Computational fluid dynamics

Computational fluid dynamics CFD is the science used by engineers to predict and manage the flow of fluids. At Arup we use CFD in a wide range of contexts, when we’re designing, dams, data centres, tall buildings or off-shore structures. CFD allows us to predict the physics that underlie how a building or asset will perform in the real world.

Our CFD experts share a common language with the architects, hydraulics experts and façade designers we work alongside. Our understanding of complex built environments is matched by our ability to mine, analyse and predict climate data. It is that combination that allows us to identify and model the many variables that govern the performance and experience of new structures.

Use cases for CFD: from buildings to city systems

How we heat, cool and ventilate our spaces, places and structures has a huge impact on the environment. Air conditioning alone is predicted to account for 2bn tonnes of CO₂ emissions annually by 2050 according to the International Energy Agency (13% of all emissions). Accurately modelling and harnessing wind flows not only helps eliminate carbon-costly air conditioning. We are using CFD to help design cool, liveable spaces that rely instead on passive ventilation. 

The longer dry seasons, warmer temperatures, rising sea levels and more frequent extreme rainfall events driven by climatic change are creating stresses for our hydraulic infrastructure too. Flood storage and water supply reservoirs, coastal defence structures, river pumping stations and sewer tunnels are all subject to their impact. We are using CFD modelling to evaluate the safety and resilience of existing water and wastewater infrastructure and to inform the design of new infrastructure capable of withstanding these new threats.

Designing resilience into data centres

Data centres are among the most intense users of energy and our economy and society is more dependent on them every day.
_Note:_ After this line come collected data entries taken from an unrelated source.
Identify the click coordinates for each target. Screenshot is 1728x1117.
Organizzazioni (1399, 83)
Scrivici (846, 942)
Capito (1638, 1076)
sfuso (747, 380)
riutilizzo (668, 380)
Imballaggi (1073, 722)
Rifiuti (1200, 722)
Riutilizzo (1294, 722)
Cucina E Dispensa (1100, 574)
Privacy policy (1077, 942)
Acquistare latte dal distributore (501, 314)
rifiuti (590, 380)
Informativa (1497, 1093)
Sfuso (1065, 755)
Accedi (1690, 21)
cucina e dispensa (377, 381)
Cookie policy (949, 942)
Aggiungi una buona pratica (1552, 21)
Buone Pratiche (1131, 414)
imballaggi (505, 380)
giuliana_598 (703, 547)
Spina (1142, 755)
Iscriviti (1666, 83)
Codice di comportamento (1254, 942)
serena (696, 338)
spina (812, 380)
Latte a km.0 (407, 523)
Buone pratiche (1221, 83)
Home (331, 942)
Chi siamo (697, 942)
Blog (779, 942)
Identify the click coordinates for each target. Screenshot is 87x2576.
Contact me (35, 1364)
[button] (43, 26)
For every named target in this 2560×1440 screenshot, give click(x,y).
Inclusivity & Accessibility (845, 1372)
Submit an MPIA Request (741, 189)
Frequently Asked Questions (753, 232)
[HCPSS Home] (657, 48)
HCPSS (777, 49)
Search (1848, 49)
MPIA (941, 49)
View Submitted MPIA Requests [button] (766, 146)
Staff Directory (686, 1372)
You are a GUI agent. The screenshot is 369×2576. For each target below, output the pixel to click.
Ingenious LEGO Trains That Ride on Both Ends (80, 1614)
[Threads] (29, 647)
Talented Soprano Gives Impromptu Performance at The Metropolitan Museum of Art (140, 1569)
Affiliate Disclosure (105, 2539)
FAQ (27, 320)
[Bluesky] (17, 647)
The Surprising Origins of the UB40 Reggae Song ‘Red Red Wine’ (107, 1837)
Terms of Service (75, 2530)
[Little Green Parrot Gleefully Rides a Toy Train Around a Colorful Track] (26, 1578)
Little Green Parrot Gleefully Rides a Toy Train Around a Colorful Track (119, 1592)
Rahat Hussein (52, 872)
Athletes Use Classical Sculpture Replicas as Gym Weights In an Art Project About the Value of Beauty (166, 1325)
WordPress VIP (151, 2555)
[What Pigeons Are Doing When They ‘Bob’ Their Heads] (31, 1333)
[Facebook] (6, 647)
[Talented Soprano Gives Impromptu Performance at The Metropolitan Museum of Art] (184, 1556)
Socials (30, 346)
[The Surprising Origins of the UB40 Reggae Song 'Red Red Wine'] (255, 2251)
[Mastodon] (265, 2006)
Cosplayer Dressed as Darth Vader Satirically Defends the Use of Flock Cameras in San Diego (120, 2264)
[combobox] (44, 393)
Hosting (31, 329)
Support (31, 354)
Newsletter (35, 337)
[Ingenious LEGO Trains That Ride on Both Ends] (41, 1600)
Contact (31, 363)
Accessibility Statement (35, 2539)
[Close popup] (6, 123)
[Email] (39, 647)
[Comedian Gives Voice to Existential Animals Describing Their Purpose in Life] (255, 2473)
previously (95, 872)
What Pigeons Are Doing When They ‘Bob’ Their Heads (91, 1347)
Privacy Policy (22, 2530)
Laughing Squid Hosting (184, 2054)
We are using the increasing capabilities of data and computation to protect the very data centres that make cloud computing possible, making them more energy efficient and resilient. In diverse climates from Ireland to India, our modelling is shaping the geometry of data centres, harnessing natural air flows and suggesting better layouts to create less energy-intensive cooling systems.

Greater accuracy, validated

Through our own research and in partnership with academics, we are constantly evolving our capabilities and  modelling tools to address new issues and applications such as insights into the ways air and water interact with the built environment. But even the most sophisticated modelling tools need validation. We benchmark our tools against physical measured data to validate their predictions and underwrite confidence in their results.

Masterplanning microclimates

Beyond individual buildings and structures, we interrogate and advise on the experience of entire cityscapes. In Oman, we used our understanding of climate and the built environment to produce an engineered microclimate for Madinat al Irfan, a new city district outside over-crowded Muscat.

Using CFD and agent-based modelling, we designed cooler, more comfortable journeys for residents as they travel to and around the new downtown area. Running multi-physics simulations to model wind and solar effects - long and shortwave radiation – we combined massing, street layout, trees and water features to create a liveable microclimate that buffers residents from a hot, windy local climate.